Wednesday, June 8, 2011

Analysis: OPEC could pour oil on troubled politics

Smoke rises from a shoe warehouse after it was
hit by Grad rockets near Misrata's western front line,
some 25 kilometers (15.5miles) from the
city centre June 6, 2011.
 (Reuters) - War in Libya, Qatari support for its rebel army and rivalries between Saudi Arabia and Iran need not scupper OPEC's attempts to forge a new oil output deal in Vienna.

The 50 year-old group has held together through two Gulf wars involving its members and the protracted, bitter Iran-Iraq conflict that claimed the lives of hundreds of thousands. OPEC oil ministers still sat around the same table.

On Wednesday the 12 members of the Organization of the Petroleum Exporting Countries will draw on a tradition of finding common interest in staving off an oil price collapse or cooling an overheated market that can destroy demand for its multi-billion dollar exports.

While Arab world turmoil has complicated the quest for an output deal and could limit the scope of any agreement, analysts say it has also made it important for OPEC to muster a show of unity.

"Regional political issues are much further up the agenda for many countries than an OPEC meeting, but look at the solutions to those issues and they all boil back to the oil price," said Lawrence Eagles of J P Morgan.

With prices around $115 a barrel for Brent, he said there could be an output increase to help meet an expected rise in demand and tightening of supply in the second half of this year, but the question was "how much?."

On their arrival in Vienna, several ministers said very little, which in itself could be significant.
The representative of Iran, holder of the rotating OPEC presidency and the group's second largest producer after Saudi Arabia, made a low-profile entrance through a hotel basement.

He resisted the opportunity for anti-Western rhetoric, telling awaiting reporters through an interpreter that OPEC would make a decision after its meeting had reached a consensus.

The risk rivalries would spill over into the Vienna OPEC meeting mounted when Iran's President Mahmoud Ahmadinejad sacked his oil minister and seized control of his ministry.

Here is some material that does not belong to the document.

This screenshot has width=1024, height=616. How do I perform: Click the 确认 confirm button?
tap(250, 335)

But Ahmedinejad later appointed his close political ally Mohammad Aliabadi as caretaker oil minister after parliament and Iran's constitutional watchdog said the president had no right to head the ministry.
Aliabadi, whose last job was head of Iran's Olympic Committee, has scant experience of oil.

Half the other ministers and country representatives who will be sitting with him around the negotiating table in Vienna are also new to the job, including Omran Abukraa, Libya's OPEC delegation head following the defection of top oil official Shokri Ghanem last week.

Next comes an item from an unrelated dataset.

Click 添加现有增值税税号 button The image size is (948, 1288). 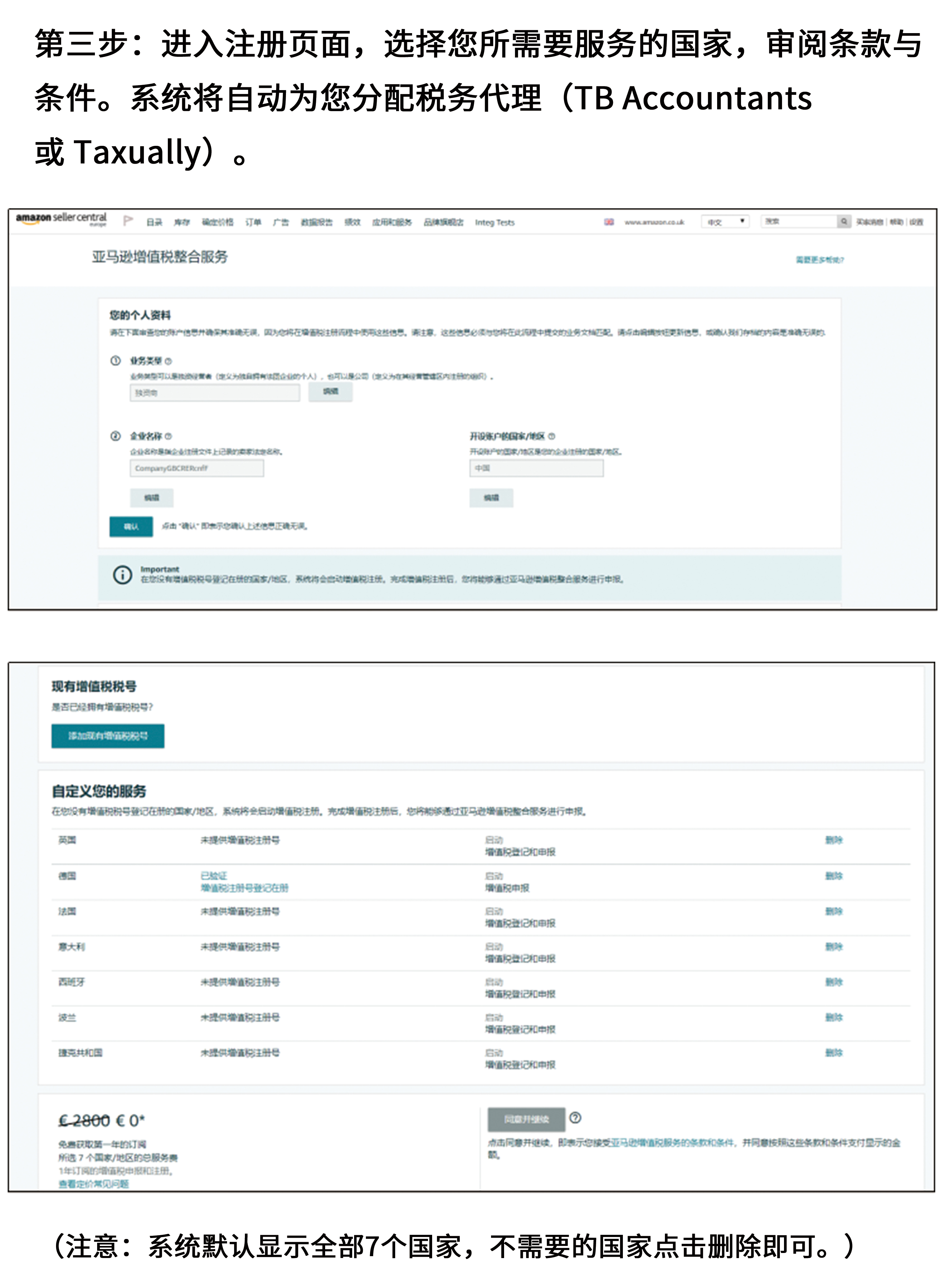point(108,736)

No-one was expected to represent the Libyan rebels, removing one possible source of tension, although Abukraa could find himself at odds with Qatar, which has helped the rebels to market oil.

SAUDI SUPREMACY

In the context of so many new OPEC faces, Saudi Arabian Oil Minister Ali al-Naimi's status as the elder statesman is more established than ever.

"There is only one vote that counts in OPEC and it is Saudi Arabia's," said Sadad al-Husseini, an oil analyst and former top official at oil giant Saudi Aramco.

Whatever OPEC agrees on Wednesday, it remains the case that Saudi Arabia, the guardian of most of the world's spare output capacity, can continue its policy of adjusting supply to meet demand, moderating prices and ensuring future customers for its vast oil reserves.

Already, Saudi Arabia plans to raise its production sharply this month. [ID:nLDE7560QM] That leaves it up to other producers to decide whether to give tacit support by agreeing to an increase from the group as a whole, which would be the first formal rise since 2007 and the first policy change since December 2008 when OPEC decided on a record supply cut.

The easiest option would be to make official leakage of well over one million barrels per day above the targets agreed in 2008 as the oil price crashed below $40 a barrel.

With prices well above $100, even Shi'ite Iran, which has long supported much higher prices than Sunni Saudi Arabia, might be willing to overlook political differences and agree a production change that is only a confirmation of the status quo.

But a formal output increase that officially adds new oil supplies would be a much grander gesture for both politics and oil markets.